::: Data for review :::

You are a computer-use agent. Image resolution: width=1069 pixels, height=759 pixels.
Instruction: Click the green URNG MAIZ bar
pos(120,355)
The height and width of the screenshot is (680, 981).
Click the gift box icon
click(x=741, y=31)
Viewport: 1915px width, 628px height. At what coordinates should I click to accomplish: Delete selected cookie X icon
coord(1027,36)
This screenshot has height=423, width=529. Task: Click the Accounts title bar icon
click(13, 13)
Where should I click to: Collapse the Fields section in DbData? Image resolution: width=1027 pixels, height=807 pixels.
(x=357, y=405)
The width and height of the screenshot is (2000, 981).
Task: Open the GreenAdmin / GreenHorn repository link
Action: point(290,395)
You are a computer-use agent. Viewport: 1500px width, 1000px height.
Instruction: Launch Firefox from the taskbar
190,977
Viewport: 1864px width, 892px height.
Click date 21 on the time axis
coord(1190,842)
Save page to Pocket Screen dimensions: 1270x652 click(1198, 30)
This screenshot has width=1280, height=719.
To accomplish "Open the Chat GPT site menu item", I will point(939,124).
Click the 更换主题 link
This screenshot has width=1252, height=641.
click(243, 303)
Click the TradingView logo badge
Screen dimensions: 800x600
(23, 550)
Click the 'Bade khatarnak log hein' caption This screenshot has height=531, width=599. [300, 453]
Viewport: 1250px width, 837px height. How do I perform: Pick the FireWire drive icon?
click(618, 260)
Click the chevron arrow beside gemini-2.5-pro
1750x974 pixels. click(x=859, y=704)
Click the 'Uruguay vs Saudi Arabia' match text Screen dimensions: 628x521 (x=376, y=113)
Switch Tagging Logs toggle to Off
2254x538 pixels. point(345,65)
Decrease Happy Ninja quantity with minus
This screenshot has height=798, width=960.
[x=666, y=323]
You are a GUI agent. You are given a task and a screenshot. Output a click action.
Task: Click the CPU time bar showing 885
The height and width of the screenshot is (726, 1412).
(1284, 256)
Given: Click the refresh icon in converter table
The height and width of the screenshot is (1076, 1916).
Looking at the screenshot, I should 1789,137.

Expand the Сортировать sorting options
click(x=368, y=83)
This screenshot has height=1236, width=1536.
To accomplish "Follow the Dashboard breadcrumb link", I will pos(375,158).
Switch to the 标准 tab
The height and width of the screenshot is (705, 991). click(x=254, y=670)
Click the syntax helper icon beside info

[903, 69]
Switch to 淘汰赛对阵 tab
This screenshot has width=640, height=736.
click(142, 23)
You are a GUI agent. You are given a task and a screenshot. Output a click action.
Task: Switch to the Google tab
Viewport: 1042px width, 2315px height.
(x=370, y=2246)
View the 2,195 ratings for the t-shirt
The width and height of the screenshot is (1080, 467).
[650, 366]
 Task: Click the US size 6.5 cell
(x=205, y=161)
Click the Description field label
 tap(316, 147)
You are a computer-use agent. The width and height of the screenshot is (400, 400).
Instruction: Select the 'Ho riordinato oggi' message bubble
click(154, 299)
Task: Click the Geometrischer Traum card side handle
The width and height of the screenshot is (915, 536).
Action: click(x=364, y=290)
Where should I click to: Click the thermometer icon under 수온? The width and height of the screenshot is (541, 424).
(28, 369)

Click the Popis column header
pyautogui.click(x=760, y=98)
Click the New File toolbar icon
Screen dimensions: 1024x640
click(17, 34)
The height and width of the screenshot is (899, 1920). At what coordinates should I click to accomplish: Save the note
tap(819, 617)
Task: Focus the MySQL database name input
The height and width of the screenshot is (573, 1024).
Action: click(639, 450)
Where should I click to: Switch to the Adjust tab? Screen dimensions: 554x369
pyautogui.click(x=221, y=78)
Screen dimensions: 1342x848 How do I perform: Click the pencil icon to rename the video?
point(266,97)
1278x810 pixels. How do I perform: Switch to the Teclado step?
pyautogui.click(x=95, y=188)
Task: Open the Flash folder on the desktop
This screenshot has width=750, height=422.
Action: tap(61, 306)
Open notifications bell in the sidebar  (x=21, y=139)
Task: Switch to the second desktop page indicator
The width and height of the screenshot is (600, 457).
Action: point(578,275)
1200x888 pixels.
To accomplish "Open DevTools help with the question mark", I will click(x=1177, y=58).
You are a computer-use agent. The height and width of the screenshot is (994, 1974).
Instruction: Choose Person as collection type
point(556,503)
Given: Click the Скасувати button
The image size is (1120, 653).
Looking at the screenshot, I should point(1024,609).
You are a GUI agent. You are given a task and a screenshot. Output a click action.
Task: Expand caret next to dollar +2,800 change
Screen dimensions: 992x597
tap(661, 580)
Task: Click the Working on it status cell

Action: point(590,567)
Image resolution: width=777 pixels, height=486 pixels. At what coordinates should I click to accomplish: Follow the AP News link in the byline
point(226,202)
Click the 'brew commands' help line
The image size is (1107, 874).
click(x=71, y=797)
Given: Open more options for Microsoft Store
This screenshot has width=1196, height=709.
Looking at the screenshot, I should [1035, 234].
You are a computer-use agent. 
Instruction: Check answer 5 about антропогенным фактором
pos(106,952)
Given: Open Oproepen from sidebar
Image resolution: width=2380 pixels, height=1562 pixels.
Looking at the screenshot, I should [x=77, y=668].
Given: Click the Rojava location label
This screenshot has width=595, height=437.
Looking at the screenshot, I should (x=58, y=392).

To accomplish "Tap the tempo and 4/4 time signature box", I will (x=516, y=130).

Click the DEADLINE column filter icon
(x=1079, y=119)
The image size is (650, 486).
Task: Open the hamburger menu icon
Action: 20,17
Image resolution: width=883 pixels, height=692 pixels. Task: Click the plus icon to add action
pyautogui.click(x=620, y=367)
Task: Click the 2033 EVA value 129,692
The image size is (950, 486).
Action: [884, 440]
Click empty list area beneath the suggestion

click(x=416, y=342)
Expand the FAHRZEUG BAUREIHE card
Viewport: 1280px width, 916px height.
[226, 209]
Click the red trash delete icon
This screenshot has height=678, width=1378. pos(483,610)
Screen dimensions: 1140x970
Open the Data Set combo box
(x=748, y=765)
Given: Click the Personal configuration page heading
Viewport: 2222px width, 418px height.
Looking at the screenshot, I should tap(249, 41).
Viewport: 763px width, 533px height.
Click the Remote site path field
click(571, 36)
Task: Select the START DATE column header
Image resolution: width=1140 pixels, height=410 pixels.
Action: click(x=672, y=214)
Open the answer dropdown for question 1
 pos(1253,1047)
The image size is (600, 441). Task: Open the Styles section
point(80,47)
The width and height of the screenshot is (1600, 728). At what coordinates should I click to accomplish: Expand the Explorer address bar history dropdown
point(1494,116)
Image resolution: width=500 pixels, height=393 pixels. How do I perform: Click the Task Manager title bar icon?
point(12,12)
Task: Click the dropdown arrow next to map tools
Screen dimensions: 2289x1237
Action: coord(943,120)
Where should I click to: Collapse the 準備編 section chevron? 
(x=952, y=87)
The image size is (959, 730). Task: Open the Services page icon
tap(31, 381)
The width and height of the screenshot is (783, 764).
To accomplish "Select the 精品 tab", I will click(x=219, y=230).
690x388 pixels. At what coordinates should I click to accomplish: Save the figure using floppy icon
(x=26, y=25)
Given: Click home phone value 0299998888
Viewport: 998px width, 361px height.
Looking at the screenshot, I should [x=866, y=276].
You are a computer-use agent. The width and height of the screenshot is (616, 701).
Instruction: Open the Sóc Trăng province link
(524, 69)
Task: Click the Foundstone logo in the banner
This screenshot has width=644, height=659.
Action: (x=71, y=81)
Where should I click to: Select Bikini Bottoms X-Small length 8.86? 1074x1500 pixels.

:::

Every line above that contains the word "value" should be reported.

Task: Click the 2033 EVA value 129,692
Given: Click home phone value 0299998888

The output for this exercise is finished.